▸ **Problem description**: Retype the listing lines starting at the line that contains "Click the 6 : 0 score result" and ending after the line that contains "tap(300, 419)", copying each one exactly and leaving the pictures out.

▸ **Data excerpts**:
┌──
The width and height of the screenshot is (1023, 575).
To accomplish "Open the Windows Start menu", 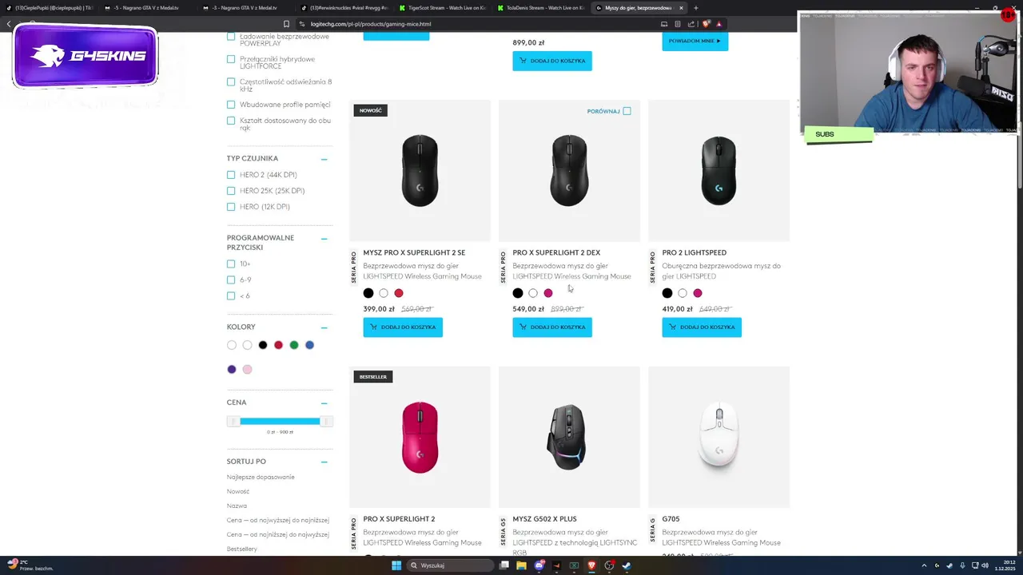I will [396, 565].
└──
┌──
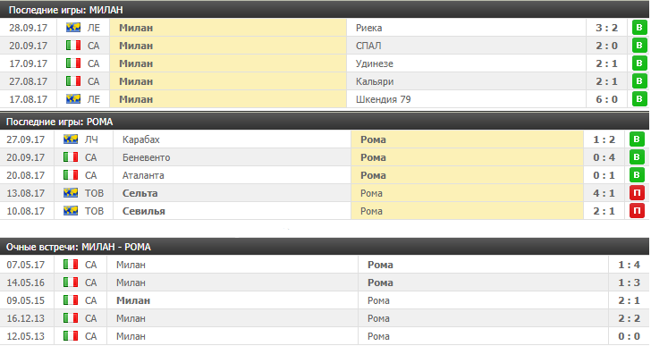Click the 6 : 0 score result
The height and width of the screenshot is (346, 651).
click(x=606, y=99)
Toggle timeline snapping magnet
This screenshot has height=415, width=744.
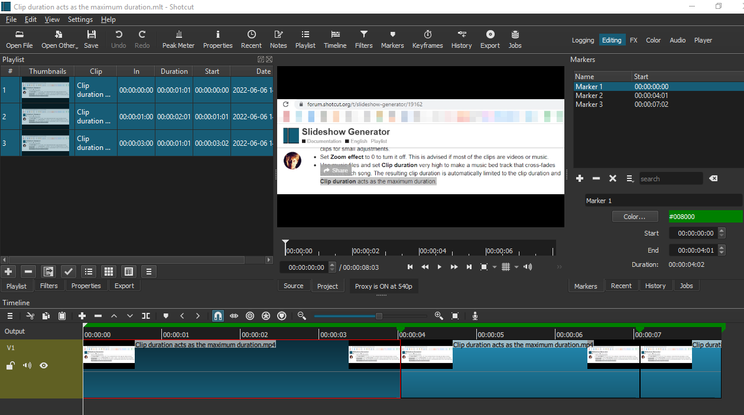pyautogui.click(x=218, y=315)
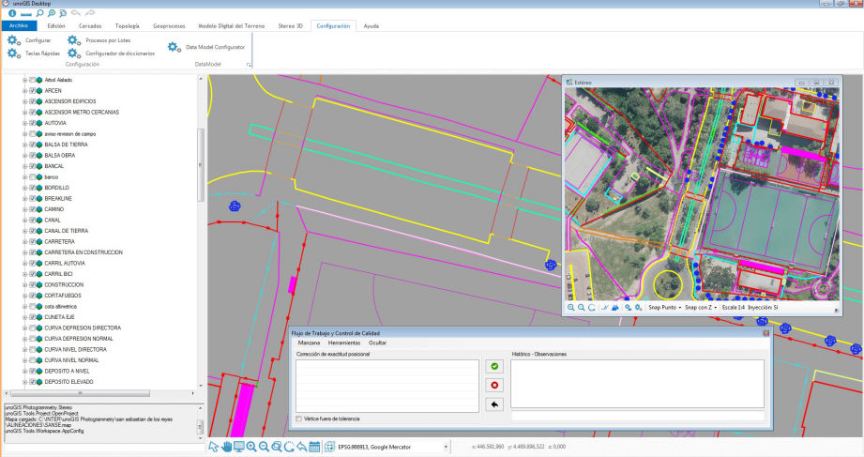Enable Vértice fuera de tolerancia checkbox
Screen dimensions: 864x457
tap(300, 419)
└──
┌──
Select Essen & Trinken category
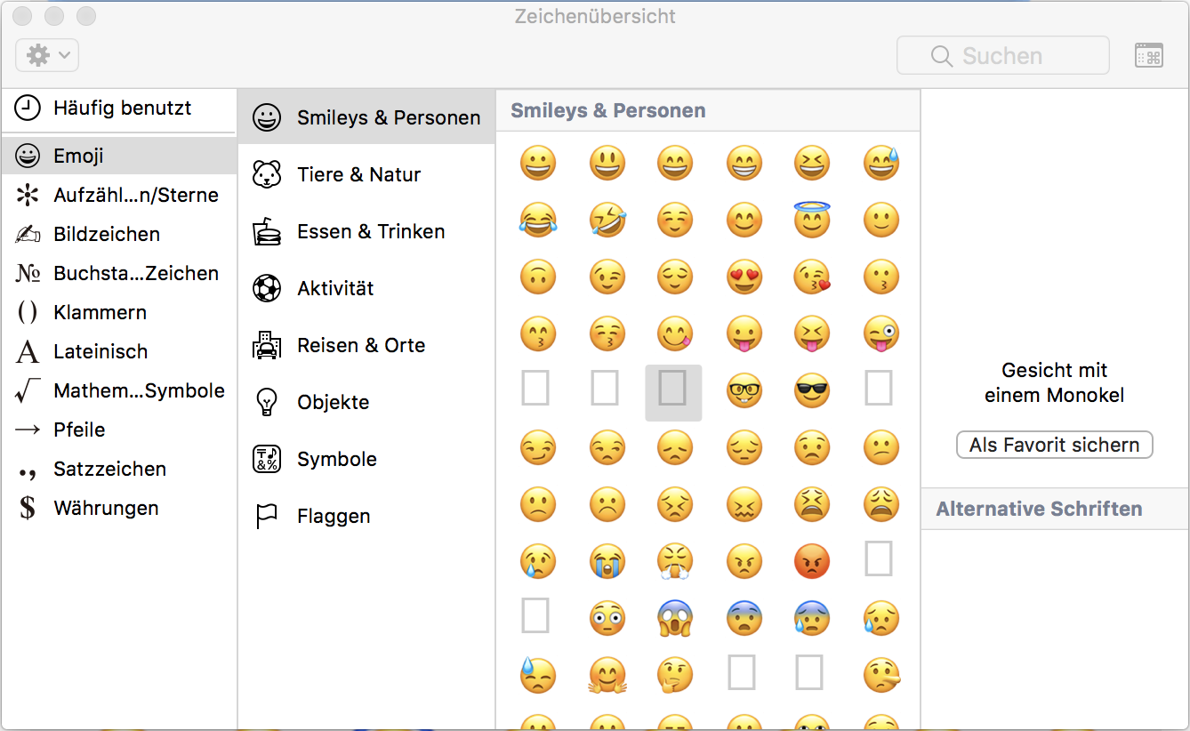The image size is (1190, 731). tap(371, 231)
└──
▸ **Worked answer**:
Click the 6 : 0 score result
The height and width of the screenshot is (346, 651).
click(x=606, y=99)
Toggle timeline snapping magnet
This screenshot has height=415, width=744.
pyautogui.click(x=218, y=315)
Enable Vértice fuera de tolerancia checkbox
Screen dimensions: 864x457
tap(300, 419)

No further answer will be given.